Graham outlined his ideas to Chen with an unapologetic bluntness. "The principles of this may not be popular, but they are sound," he said. "So far, we've refused to apply to humans what we already know and apply to animals and plants."

Graham gave Chen a tour of the bank, such as it was. Graham owned 10 beautiful acres in Escondido, a thriving town half an hour northeast of San Diego. In Graham's prizewinning garden, in the shadow of the American flag that Graham flew over his property, sat a concrete bunker the size of a modest bathroom. The bunker was a few feet underground and slightly dank. It had once been a pump house; Graham had converted it into a small laboratory. Its prize equipment was a lead-sheathed, waist-high vat of liquid nitrogen. Graham opened the vat and showed Chen what he claimed was the Nobel sperm, a few dozen ampules frozen at 196 degrees below zero centigrade.

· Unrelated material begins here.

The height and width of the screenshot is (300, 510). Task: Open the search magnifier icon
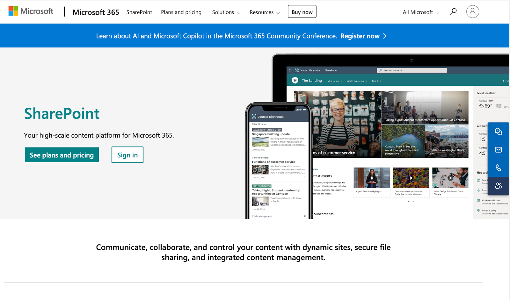[x=453, y=12]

Graham wouldn't disclose the names of his three Nobel donors, so Chen wasn't sure if Graham was an honest eccentric or a con artist. After all, Nobel laureates' sperm looked like anyone else's; Graham's vials could just as well have contained seed from his gardener. Chen called every Nobelist he could find in California and asked if he had made a sperm deposit. One after another said no. A dozen had never heard of Graham's project. Another 10 admitted that Graham had contacted them but said they had turned him down. Most were scornful. "It's pretty silly," Medicine Laureate Max Delbrück told Chen. Chemistry and Peace Laureate Linus Pauling said he had nixed Graham: "The old-fashioned way is still best." Medicine Nobelist Renato Dulbecco, who hadn't been contacted, burst out laughing at the idea, "Oh come, come. This is fantastic. It's too late for me. I was vasectomized long ago."